Ce qu’il peut, en revanche, apporter légitimement relève du seul registre cosmétique : nourrir la couche superficielle de la peau, former un film protecteur contre le dessèchement ou les agressions extérieures, et procurer une sensation de confort cutané immédiat sur les zones très sèches (mains, coudes, lèvres). Ces effets restent de surface et d’aspect ; ils ne constituent en rien une action sur une douleur, un tissu musculaire ou une articulation.
Comment choisir un baume au CBD
Trois vérifications suffisent à distinguer un produit transparent d’un produit approximatif. La teneur en CBD, exprimée en mg, est-elle indiquée sur l’emballage ou la fiche produit ? La liste INCI complète est-elle lisible, avec le Cannabidiol clairement mentionné parmi les cires et les huiles ? Un COA récent, émis par un laboratoire tiers et mentionnant à la fois le CBD et le THC, est-il consultable avant l’achat ? Le numéro de lot et la date de durabilité minimale, exigés sur tout cosmétique par ce même règlement (CE) 1223/2009, sont-ils lisibles sur le contenant, ce qui permet de relier le produit en main au bon COA si le fabricant en publie plusieurs au fil des lots ?

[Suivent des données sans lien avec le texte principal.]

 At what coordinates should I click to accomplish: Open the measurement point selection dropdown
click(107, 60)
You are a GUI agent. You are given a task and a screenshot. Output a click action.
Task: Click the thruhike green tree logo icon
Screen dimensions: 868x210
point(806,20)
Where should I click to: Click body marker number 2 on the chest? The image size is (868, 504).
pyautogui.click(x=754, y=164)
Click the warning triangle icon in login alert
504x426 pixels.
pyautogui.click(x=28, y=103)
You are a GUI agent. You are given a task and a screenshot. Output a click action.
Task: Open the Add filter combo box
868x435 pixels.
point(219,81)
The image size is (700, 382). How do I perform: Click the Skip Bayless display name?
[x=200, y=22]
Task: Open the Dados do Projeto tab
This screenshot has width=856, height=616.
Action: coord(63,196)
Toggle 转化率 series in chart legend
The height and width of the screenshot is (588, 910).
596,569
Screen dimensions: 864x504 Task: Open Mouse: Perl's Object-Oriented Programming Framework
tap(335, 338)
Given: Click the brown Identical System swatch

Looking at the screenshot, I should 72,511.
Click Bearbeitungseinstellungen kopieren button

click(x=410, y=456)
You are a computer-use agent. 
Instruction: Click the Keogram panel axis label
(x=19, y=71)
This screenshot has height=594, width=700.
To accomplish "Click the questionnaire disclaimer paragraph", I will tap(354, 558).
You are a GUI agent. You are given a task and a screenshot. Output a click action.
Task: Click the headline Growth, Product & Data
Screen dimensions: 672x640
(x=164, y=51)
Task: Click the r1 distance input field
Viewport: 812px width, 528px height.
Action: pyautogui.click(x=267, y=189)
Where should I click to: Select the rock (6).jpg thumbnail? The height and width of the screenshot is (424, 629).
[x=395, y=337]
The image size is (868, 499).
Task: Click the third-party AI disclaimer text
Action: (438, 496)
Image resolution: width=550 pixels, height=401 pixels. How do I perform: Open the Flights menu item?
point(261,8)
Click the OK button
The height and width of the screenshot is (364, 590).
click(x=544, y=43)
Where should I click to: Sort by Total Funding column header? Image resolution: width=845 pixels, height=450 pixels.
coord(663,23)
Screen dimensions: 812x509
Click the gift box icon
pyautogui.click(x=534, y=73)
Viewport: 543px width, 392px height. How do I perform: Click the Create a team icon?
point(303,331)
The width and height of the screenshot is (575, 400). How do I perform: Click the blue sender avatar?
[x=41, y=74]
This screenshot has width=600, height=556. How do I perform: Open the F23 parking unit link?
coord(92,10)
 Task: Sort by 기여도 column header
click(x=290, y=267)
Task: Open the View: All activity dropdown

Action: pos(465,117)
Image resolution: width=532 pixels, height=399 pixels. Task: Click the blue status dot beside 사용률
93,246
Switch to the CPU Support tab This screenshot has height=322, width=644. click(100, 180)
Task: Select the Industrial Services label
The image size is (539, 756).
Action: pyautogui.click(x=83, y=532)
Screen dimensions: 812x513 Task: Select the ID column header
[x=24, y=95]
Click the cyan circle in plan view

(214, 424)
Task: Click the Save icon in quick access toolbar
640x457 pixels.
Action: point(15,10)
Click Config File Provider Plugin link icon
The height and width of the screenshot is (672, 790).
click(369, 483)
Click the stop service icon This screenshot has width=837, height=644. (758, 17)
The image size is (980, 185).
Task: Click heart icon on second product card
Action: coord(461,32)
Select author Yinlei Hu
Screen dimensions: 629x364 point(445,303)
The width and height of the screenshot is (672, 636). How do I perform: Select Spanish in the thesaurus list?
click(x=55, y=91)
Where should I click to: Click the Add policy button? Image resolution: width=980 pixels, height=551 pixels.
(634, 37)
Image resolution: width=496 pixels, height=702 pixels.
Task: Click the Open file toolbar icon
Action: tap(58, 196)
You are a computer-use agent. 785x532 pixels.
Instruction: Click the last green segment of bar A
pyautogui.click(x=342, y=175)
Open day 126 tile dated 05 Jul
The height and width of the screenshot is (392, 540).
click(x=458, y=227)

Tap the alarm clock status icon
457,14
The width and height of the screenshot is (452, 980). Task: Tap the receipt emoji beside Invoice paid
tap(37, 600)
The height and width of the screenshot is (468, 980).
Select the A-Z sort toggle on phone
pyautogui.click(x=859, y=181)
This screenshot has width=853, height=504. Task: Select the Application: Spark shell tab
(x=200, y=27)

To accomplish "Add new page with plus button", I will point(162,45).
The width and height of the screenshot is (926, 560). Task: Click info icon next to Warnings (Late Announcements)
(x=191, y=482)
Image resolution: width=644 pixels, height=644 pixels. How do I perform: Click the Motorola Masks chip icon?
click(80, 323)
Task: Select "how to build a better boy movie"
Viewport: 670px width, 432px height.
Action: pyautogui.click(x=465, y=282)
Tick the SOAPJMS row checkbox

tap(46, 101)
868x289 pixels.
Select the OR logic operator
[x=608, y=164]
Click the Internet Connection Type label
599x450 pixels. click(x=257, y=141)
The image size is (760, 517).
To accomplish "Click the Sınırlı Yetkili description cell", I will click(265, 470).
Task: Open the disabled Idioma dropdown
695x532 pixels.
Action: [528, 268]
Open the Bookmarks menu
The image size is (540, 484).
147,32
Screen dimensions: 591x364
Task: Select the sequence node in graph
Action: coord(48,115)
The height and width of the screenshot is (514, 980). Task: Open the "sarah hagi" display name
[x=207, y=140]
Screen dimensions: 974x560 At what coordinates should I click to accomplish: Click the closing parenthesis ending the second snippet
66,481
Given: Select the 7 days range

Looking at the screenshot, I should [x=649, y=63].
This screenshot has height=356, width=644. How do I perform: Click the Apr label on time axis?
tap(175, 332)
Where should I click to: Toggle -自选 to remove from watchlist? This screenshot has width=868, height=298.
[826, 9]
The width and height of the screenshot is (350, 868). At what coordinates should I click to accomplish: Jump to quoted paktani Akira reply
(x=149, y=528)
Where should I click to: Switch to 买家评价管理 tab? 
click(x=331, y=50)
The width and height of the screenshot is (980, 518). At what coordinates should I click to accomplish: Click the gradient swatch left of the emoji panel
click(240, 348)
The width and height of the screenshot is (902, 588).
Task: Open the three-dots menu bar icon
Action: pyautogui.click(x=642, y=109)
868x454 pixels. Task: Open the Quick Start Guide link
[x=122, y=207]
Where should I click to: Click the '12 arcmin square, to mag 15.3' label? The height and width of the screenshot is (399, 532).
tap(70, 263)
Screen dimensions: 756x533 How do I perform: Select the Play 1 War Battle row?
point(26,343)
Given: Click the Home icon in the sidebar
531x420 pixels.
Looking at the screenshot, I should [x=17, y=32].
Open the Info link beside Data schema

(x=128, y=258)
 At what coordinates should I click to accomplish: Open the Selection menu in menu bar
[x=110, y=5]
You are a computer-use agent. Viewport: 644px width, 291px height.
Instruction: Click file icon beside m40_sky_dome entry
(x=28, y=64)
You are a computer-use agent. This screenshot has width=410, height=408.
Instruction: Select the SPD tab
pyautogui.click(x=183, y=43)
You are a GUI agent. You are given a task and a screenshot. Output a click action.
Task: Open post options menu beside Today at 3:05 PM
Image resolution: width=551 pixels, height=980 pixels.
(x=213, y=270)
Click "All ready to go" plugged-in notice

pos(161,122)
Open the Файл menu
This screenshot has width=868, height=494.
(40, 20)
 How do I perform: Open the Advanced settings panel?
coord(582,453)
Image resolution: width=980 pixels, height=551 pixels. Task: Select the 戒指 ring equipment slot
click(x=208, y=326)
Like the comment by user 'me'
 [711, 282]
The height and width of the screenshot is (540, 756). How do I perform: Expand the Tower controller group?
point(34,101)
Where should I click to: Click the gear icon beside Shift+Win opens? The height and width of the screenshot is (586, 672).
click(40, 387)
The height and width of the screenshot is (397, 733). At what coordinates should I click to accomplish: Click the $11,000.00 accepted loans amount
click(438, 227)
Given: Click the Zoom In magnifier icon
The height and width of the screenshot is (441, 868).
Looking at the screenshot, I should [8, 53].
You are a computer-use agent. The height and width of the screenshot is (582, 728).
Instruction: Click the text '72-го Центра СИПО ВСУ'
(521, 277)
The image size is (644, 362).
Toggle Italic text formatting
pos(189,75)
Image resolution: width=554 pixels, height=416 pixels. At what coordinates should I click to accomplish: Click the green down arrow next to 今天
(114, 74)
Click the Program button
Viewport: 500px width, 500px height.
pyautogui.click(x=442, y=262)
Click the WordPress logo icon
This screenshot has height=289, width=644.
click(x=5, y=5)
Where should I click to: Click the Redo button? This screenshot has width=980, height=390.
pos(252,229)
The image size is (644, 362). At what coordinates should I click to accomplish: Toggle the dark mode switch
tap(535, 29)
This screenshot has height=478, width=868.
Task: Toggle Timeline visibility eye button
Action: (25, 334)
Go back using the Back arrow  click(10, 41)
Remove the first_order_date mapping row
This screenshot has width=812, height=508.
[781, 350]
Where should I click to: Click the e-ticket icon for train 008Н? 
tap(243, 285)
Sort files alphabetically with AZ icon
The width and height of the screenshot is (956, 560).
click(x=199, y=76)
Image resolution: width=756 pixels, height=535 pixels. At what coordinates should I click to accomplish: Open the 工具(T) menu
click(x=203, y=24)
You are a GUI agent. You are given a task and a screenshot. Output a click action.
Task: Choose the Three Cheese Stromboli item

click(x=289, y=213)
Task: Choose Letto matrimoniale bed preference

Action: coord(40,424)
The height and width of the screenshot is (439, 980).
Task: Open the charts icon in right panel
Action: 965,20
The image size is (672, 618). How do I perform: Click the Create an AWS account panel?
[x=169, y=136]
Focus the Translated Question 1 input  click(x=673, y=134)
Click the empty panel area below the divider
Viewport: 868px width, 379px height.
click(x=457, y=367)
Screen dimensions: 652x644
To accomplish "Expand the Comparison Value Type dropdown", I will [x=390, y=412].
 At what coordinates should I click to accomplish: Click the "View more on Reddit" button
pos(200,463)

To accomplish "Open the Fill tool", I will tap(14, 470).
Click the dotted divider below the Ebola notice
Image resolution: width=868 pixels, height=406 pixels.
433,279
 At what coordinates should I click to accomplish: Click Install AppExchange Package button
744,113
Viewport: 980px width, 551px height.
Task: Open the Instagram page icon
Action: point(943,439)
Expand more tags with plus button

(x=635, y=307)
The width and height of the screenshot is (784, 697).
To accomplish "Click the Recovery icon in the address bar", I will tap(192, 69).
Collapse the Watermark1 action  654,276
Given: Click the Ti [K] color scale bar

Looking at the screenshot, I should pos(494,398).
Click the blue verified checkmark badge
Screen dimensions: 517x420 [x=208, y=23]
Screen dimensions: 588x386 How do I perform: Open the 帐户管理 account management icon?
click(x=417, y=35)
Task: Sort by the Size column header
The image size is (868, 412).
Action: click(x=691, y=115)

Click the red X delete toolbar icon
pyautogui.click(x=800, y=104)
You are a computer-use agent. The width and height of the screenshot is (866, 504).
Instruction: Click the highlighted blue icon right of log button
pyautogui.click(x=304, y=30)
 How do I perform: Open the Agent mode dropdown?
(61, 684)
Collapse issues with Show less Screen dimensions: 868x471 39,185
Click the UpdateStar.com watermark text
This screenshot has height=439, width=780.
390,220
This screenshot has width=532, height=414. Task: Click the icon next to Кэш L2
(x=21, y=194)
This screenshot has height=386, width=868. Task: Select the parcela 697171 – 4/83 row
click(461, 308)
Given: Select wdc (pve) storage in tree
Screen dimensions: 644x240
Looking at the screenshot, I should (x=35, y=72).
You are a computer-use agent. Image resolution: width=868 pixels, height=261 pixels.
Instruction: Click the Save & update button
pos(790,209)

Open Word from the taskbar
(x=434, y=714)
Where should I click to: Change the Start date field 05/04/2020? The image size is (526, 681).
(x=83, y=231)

En complément, le choix entre baume et crème dépend surtout de l’usage recherché : le baume anhydre, plus riche et occlusif, convient aux zones très sèches ou localisées, tandis que la crème, plus fluide, s’étale plus facilement sur de plus grandes surfaces. Le type d’extrait utilisé (isolat, spectre large ou spectre complet) influence par ailleurs la composition du baume et la présence d’autres cannabinoïdes ou terpènes aux côtés du CBD, un point que nous développons sur notre page full spectrum, broad spectrum et isolat. Enfin, pour une huile végétale simple destinée au soin de la peau, sans CBD, notre page sur l’huile de chanvre pour la peau détaille cette alternative.
Avertissement : le baume au CBD décrit ici est un produit cosmétique, réglementé comme tel par le règlement (CE) 1223/2009. Il n’a et ne revendique aucun effet thérapeutique : il ne traite, ne soulage ni ne prévient aucune pathologie, douleur, inflammation ou trouble musculaire ou articulaire, et ne se substitue à aucun traitement médical. Le CBD n’est pas un médicament. En cas d’affection cutanée, de grossesse, d’allaitement ou de doute sur une interaction, demandez conseil à un dermatologue ou à un médecin avant toute utilisation. Produit déconseillé aux mineurs.